HARRIS: The playwright has given you the structure, the outline, the words that expose feelings.

TM: What do you look for in a director?

HARRIS: That they light the fire under you. I’ve been spoiled with some great directors. Charles Nelson Reilly–that’s the ultimate, that’s Mt. Everest, because not only is he extraordinarily intuitive, but he makes the experience of finding the story together fun.

TM: What was it like working with Harold Clurman?

HARRIS: Harold was wonderful. He would whip everybody up to fever pitch before you began the first rehearsal. You read the play and then he’d talk about it. Then you’d read it again, and he would talk, talk, and talk for two or three days at least. I wish he would stop talking and let us do it. By that time you were so whipped to a frenzy that you wanted to reach the story, you wanted to encompass it. He knew so much about theater.


TM: Do you know when you’re beginning a play how it’s going to go? Do you ever say this play is destined to…?


HARRIS: I think we all knew that with The Member of the Wedding. With a play like that, you didn’t care if anybody else liked it. You just knew how special it was.

TM: Was it a different experience making the movie after doing the play?

HARRIS: It was my first movie and I was still giving a stage performance, and Fred Zinnemann had to constantly bring me down.

TM: What were rehearsals for the play like?

HARRIS: There was a great Life magazine photographer, Ruth Orkin. She was assigned to take pictures of me the opening day of The Member of the Wedding. She was there from the time I got up in the morning until I came back home and washed the makeup off my legs in my tub in my coldwater flat. Her daughter recently sent me those pictures. There was a shot of Ethel Waters, Brandon DeWilde, and myself taking a curtain call. It made me cry. Ethel is there with her little fur around her throat and Brandon in his little white suit and me. I’m the last one. They’re all gone now.

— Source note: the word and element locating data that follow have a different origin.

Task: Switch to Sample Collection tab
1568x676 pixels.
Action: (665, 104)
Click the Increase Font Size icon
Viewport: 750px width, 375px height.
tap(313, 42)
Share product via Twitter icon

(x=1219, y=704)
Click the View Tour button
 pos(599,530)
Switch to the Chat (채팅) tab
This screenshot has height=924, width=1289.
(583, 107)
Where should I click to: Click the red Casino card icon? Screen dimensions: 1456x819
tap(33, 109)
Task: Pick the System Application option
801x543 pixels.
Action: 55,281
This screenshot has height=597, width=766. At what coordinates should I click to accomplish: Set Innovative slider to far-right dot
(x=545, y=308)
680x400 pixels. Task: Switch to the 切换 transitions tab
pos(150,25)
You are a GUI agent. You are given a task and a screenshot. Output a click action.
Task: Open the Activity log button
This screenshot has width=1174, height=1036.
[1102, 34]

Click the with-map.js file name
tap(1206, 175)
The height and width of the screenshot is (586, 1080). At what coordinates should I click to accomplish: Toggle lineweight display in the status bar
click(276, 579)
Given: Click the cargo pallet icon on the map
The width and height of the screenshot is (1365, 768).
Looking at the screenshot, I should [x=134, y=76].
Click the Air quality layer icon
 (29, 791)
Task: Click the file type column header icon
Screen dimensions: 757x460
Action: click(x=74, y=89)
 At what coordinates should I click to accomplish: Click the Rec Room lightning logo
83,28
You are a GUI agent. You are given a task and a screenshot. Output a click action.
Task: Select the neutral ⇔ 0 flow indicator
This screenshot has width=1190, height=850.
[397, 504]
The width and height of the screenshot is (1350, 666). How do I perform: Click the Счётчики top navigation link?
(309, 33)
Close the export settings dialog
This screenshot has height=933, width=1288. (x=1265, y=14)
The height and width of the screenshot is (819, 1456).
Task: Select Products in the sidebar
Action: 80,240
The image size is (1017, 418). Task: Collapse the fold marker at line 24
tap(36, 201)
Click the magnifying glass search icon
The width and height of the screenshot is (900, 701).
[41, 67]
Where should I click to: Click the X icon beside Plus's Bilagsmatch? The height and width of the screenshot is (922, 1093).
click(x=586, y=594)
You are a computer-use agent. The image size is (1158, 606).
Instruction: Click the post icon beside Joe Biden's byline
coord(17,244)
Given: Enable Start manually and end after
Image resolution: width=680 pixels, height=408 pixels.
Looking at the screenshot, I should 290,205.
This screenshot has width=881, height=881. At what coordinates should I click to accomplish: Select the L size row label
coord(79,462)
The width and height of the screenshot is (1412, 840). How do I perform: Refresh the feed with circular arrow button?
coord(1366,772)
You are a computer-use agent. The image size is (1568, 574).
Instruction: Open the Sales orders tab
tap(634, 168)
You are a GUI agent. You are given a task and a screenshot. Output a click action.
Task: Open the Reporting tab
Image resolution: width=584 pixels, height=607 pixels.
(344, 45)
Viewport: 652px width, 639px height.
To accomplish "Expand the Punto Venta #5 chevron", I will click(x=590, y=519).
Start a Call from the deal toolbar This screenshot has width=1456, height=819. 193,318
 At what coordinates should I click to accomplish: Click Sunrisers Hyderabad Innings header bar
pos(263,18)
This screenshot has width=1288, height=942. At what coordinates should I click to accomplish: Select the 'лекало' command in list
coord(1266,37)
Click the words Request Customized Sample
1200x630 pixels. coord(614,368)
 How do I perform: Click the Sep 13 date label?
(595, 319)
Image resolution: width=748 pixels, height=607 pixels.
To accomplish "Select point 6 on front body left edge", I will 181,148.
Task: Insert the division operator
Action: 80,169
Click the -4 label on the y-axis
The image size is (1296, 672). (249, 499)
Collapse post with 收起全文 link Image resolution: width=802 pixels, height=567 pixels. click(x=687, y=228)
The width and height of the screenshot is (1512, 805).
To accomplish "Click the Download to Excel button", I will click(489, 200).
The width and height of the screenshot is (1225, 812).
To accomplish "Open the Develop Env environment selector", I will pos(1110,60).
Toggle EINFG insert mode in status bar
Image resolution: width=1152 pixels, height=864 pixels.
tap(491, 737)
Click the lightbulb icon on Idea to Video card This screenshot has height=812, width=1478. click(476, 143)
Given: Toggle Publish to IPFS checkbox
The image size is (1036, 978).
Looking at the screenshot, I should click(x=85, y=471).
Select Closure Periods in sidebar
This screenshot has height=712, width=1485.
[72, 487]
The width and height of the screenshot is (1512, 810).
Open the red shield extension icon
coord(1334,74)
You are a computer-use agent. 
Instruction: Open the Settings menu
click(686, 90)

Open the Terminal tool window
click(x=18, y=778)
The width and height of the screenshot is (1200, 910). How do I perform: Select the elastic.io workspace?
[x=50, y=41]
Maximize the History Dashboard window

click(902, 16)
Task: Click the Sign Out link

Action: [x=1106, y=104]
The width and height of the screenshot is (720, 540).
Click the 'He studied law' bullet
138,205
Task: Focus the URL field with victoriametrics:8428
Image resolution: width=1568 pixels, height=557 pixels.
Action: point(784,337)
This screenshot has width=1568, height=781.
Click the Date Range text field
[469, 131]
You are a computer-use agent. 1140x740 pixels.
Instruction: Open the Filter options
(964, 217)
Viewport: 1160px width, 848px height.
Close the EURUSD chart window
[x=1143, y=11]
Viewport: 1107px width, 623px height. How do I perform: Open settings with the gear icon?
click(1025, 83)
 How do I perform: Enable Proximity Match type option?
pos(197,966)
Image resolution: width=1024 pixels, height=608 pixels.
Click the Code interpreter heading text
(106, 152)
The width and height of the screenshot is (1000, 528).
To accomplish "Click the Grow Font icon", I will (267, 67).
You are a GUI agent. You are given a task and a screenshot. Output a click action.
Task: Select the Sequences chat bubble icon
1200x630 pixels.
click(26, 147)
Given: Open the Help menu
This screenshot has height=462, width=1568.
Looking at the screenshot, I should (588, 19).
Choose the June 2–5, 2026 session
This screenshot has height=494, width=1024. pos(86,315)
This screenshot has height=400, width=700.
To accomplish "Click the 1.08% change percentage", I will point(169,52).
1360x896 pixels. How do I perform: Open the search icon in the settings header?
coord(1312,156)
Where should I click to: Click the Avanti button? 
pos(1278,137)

TM: What was opening night like?

HARRIS: I didn’t think I was particularly good that night, but the audience didn’t know the difference. When the curtain came up for the curtain call, the audience sounded like the roar of the ocean. We were standing on the shore and the ocean was coming over us. I thought, oh my God, they embraced this play. That was in this picture. The three of us standing there like, “What’s that noise? What’s that sound?” I can tell you great moments that I have seen that will make it live for you. How the world stopped when Laurette Taylor smiled and laughed and sang. I didn’t know where I was when the curtain came down. I said, “I never want to leave this theater.” That’s why I see things like Nicholas Nickelby and Roy Dotrice doing his one-man show, Brief Lives, seven times. I never can get enough. I took Charles Nelson Reilly, who doesn’t like to go to the theater, to Nicholas Nickelby, and when the play was over he said, “Can we go again?” I said, “We can go everyday if you want.” At it’s very best, the theater is a balm for hurt minds. It unites us as human beings, gives us a home, brings us together. You say: That’s what it means to be alive, to be human, to feel your heart beat. That’s what it means. Theater does that.